Maintaining safety stock is a standard practice to ensure that retailers are cushioned against time lag or delay in the replenishment of cycle stock. Retailers’ warehouses are filled at least 1/10th over the brim, in the apprehension of supply-chain bumpy-rides. This is more so in case of perceived fast moving items. Obviously, retailers walk the double edge of maintaining sufficient stock while running the risk of inventory going stale if the sales do not match the projections.
‘Out of Stock’ is a sign retailer hate as it brings down sales and worse yet, pushes the customer to competitors. Suppliers too would like to be ready with stocks when they know their product is doing well in certain stores and not let it stay holed up at the back of the store where the product has not taken off!
Managing safety stock is a tricky game for both suppliers and retailers. Not only does it hold up cash and already scarce warehouse space, it often forces merchandisers to go for unplanned markdowns. It is a logistical nightmare and managing the extra stock can create undue pressure on merchandisers and category managers. Better demand forecasting and inventory management aided by factual data, can not only release the pressure on the managers but ease out cash flow as well.
The crucial question is how to maintain a balance, especially when considerable lead time is involved in replenishments? Streamlined information exchange and real-time visibility of inventory to both retailers and suppliers have nailed the issue squarely and decisively. So much so that Gartner predicts in less than a year as much as 2/3rds of profiting retailers would have moved to platforms providing analytics-driven stock predictions and visibility.
Knowledge of how each SKU is performing under each category in different stores, say during a promotion, can make a huge difference in building an agile and effective supply chain. Real-time actionable retail insights are key here as historical data is not always accurate in predicting demand and category performance. For example, just because Red Scarves did well last summer, does not mean that they will win customers once again, this season. Rather, if the data shows that there was a strong demand for floral motifs in the opening week of the season, retailers will be better prepared to stock accordingly and run the promotions. But in case of retailers had added a considerable safety stock on Red Scarves in their inventory, merchandisers would be forced to sell them at a discounted rate to clear the holed up stock!

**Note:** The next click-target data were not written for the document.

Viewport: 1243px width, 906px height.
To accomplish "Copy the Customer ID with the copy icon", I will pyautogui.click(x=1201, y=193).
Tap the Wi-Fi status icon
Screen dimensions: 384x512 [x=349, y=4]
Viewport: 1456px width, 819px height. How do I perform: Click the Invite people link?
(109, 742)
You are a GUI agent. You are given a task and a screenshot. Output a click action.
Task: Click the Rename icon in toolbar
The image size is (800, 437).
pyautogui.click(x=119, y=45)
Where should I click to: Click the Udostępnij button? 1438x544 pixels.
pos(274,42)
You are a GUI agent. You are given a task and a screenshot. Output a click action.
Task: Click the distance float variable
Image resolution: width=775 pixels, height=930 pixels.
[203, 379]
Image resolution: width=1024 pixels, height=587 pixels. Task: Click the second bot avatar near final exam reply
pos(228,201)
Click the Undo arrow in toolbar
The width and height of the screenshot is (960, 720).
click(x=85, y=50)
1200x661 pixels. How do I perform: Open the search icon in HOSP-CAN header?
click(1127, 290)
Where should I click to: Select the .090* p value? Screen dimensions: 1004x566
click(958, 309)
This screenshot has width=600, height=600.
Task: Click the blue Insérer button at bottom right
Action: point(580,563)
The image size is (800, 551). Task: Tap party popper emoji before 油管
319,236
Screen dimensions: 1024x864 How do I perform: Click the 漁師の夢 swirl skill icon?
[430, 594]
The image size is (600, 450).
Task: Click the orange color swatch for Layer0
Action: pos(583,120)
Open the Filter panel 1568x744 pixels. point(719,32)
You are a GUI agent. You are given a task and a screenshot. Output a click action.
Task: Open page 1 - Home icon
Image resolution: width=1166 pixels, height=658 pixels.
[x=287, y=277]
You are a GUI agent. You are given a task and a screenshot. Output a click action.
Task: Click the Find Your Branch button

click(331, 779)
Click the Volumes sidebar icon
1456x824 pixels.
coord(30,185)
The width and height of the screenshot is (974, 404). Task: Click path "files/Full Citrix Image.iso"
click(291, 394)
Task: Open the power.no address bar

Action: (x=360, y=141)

Outdated stock and out of stock, both can derail the customer experience and may work adversely on the retailer’s reputation and goodwill. With real-time visibility on what products are winning customers’ approval and at what rate, retailers can manage inventory better. Similarly, the suppliers can use the insight to improve their demand forecasting and accordingly optimize inventory. The real-time visibility of product performance can also help them make informed decisions on slow and fast moving products and even analyze the response to the new products while beefing up distribution.
Keeping a huge buffer stock, apart from cycle stock is no more advisable in the view of the complexity of customer preference and volatility of demand. Insights that lead to instant action may well be the key. The choice is yours.